--- INFORMATION GIVEN Enclosed Below ---
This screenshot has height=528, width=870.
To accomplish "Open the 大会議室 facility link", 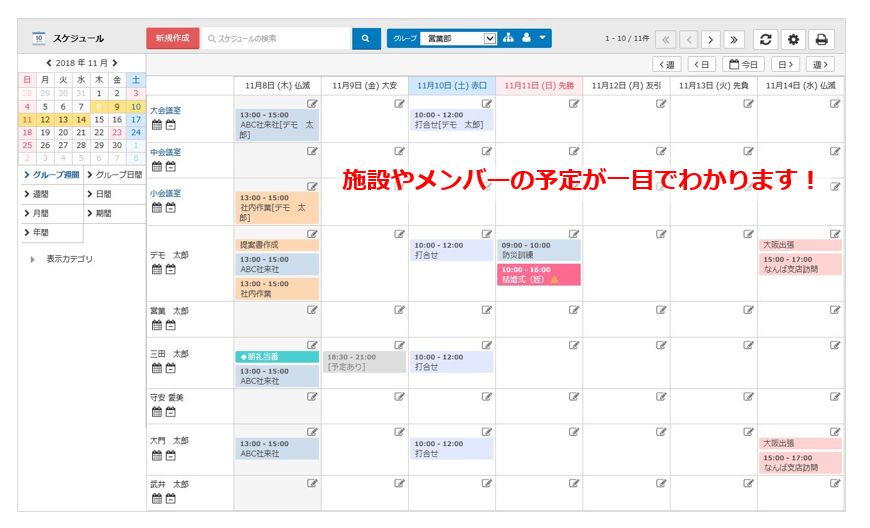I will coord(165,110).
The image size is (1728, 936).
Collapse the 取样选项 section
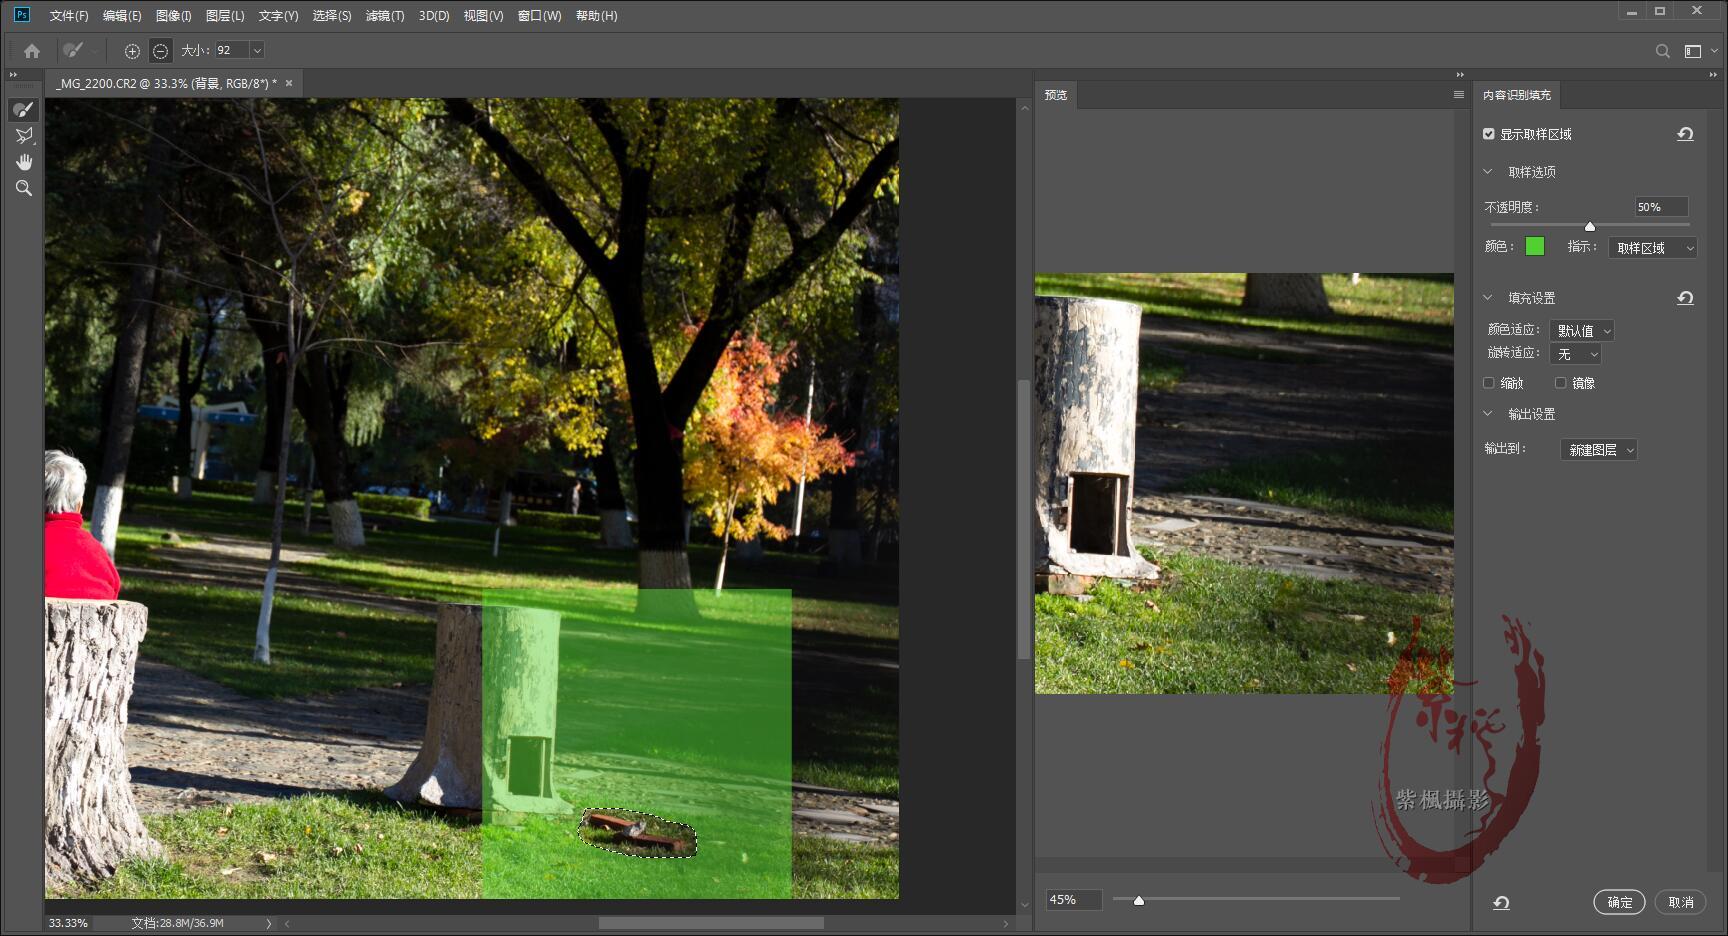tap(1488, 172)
--- End of Enclosed INFORMATION GIVEN ---
[TO DO]: The line that contains "The image size is (1728, 936)." begins the range and the last line of the entries ends it; print that range exactly, without pictures.

[TASK ANSWER]:
The image size is (1728, 936).
Collapse the 取样选项 section
tap(1488, 172)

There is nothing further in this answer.